- _Prompt_:
How many lines in the entries below contain the string "height"? Reply with the number alone.

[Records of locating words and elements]

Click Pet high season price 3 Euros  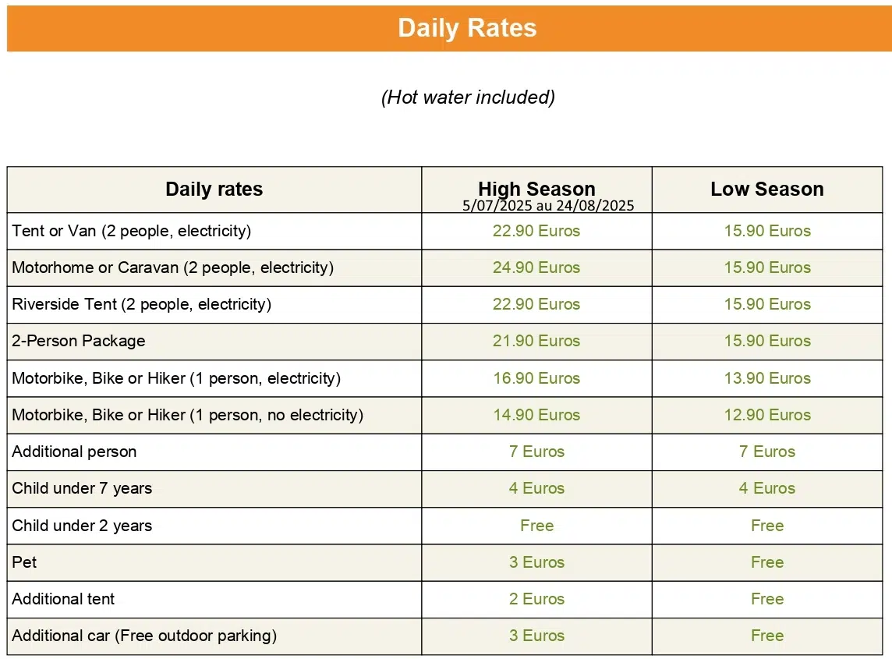(536, 562)
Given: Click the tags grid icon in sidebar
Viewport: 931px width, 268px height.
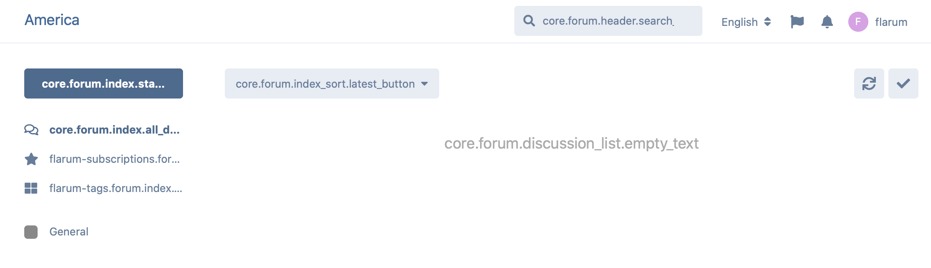Looking at the screenshot, I should pyautogui.click(x=31, y=188).
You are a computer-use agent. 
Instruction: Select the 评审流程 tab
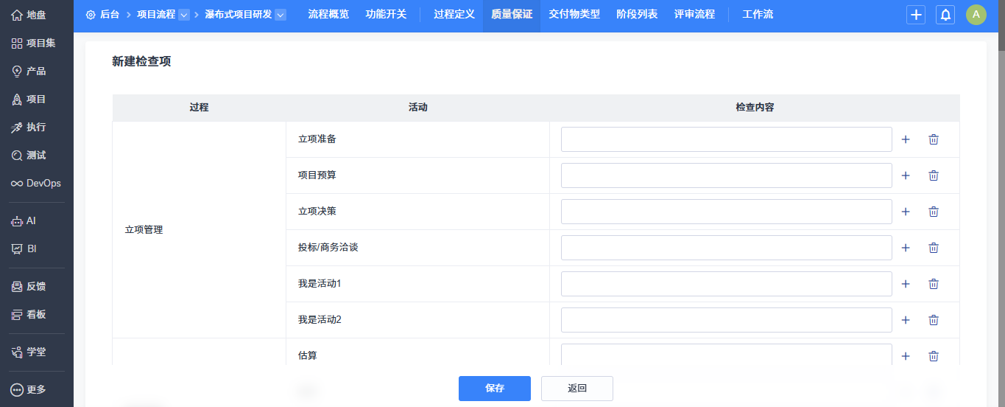694,15
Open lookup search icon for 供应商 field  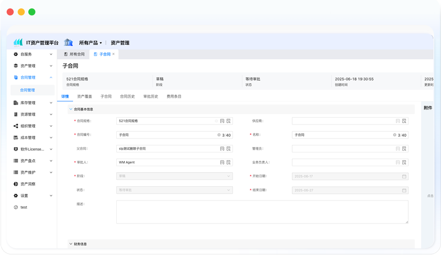[404, 121]
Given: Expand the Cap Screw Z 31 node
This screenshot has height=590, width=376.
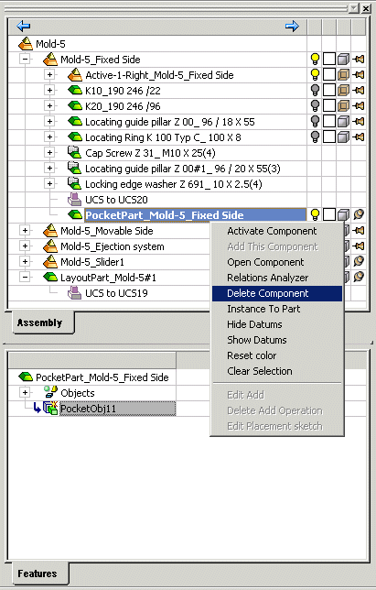Looking at the screenshot, I should tap(49, 152).
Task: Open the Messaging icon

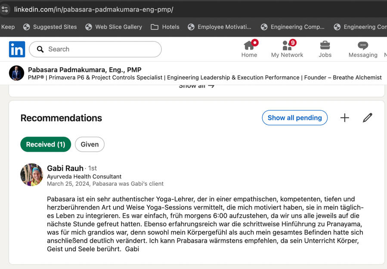Action: click(x=363, y=46)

- _Full answer_:
2